Long-Term Evolution of the Adaptive NKG2C+ NK Cell Response to Cytomegalovirus Infection in Kidney Transplantation: An Insight on the Diversity of Host–Pathogen Interaction

Human CMV infection is frequent in kidney transplant recipients (KTR). Pretransplant Ag-specific T cells and adaptive NKG2C + NK cells associate with reduced incidence of infection in CMV + KTR. Expansions of adaptive NKG2C + NK cells were reported in posttransplant CMV-infected KTR. To further explore this issue, NKG2C + NK, CD8 + , and TcRγδ T cells were analyzed pretransplant and at different time points posttransplant for ≥24 mo in a cohort of CMV + KTR ( n = 112), stratified according to CMV viremia detection. In cryopreserved samples from a subgroup ( n = 49), adaptive NKG2C + NK cell markers and T cell subsets were compared after a longer follow-up (median, 56 mo), assessing the frequencies of CMV-specific T cells and viremia at the last time point. Increased proportions of NKG2C + NK, CD8 + , and TcRγδ T cells were detected along posttransplant evolution in viremia(+) KTR. However, the individual magnitude and kinetics of the NKG2C + NK response was variable and only exceptionally detected among viremia(-) KTR, presumably reflecting subclinical viral replication events.
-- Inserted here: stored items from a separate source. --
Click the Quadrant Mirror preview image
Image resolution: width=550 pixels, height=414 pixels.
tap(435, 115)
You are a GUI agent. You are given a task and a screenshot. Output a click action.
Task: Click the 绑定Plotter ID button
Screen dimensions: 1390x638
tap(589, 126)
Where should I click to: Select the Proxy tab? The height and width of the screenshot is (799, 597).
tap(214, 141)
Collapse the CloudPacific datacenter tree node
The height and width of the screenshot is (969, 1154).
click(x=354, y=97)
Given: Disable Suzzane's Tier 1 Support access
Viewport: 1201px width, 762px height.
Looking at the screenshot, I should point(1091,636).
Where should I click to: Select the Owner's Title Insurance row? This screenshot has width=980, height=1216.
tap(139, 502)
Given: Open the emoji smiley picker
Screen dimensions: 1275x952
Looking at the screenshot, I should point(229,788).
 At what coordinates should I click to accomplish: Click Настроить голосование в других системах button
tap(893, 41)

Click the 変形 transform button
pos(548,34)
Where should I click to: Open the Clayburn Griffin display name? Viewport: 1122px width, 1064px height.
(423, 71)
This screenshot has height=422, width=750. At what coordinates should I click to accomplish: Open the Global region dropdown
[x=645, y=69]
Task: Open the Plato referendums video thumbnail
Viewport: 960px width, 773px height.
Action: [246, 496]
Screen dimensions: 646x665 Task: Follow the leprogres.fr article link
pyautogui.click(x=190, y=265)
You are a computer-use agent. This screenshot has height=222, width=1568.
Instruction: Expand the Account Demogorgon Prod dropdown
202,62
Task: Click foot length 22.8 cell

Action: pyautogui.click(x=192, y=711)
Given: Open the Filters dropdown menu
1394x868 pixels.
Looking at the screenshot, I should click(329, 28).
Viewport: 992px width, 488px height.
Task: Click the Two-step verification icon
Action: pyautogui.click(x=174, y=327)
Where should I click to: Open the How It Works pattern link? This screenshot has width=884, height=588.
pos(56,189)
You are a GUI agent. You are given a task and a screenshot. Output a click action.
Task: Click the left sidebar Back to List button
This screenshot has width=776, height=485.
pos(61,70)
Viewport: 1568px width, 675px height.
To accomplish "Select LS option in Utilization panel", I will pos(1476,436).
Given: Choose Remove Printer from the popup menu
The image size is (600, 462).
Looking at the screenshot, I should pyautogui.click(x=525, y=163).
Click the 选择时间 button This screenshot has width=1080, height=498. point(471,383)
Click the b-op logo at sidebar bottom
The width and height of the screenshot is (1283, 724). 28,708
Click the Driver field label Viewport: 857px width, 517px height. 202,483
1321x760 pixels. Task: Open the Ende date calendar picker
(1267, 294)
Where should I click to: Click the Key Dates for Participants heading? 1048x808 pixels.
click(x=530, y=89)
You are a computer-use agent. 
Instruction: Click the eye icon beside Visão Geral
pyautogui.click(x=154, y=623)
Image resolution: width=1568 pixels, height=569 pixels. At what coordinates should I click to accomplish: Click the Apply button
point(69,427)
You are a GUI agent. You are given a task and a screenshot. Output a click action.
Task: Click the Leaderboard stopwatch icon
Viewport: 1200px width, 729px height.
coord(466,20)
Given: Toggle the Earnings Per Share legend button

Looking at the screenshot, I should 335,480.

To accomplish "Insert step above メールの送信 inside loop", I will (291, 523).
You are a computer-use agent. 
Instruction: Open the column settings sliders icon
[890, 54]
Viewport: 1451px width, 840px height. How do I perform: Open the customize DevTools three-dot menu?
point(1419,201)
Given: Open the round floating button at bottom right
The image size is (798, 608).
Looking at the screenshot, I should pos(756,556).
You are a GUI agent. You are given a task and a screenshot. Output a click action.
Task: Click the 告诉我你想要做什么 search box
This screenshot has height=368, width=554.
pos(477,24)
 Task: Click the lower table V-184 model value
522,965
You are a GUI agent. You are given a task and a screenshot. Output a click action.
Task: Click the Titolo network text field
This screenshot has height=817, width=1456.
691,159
NKG2C + expansions were independent of KLRC2 zygosity and associated with higher viral loads at diagnosis; no relation with other clinical parameters was perceived. Increased proportions of adaptive NKG2C + NK cells (CD57 + , ILT2 + , FcεRIγ - ) were observed after resolution of viremia long-term posttransplant, coinciding with increased CD8 + and Vδ2 - γδ T cells; at that stage CMV-specific T cells were comparable to viremia(-) cases. These data suggest that adaptive NKG2C + NK cells participate with T cells to restore CMV replication control, although their relative contribution cannot be discerned.